# Does Testing Save Time?

$T = r_{\rm code} l + r_{\rm test} l + t_{\rm DB}$,
where
* $T \equiv$ total time spent coding
* $l \equiv$ number of lines of code
* $r_{\rm code} \equiv$ time spent writing the code itself per line of code
* $r_{\rm test} \equiv$ time spent writing the testing code per line of code
* $t_{\rm DB} \equiv$ time spent debugging

### Time spent Debugging

Let's breakdown that last term a little more...

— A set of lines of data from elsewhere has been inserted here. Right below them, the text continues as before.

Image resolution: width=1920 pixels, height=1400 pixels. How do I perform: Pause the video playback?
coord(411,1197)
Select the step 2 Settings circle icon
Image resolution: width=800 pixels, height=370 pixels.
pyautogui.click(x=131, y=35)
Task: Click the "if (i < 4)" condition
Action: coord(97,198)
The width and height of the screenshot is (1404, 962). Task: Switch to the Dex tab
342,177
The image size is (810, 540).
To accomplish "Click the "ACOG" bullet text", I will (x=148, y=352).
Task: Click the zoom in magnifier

$t_{\rm DB} = n_l t_l + n_m t_m$, where
* $n_l \equiv$ number of bugs that are easily locatable
* $t_l \equiv$ time spent fixing an easily locatable bug
* $n_m \equiv$ number of bugs that are in a mysterious, hard-to-find location
* $t_m \equiv$ time spent fixing a hard-to-find bug

With a bit of re-ordering this becomes

$t_{\rm DB} = n_{\rm caught} t_l ( 1 + f_m \frac{( t_m - t_l )}{t_l} )$, where
* $n_{\rm caught} \equiv$ number of bugs caught
* $f_m \equiv$ fraction of bugs that are in a mystery location.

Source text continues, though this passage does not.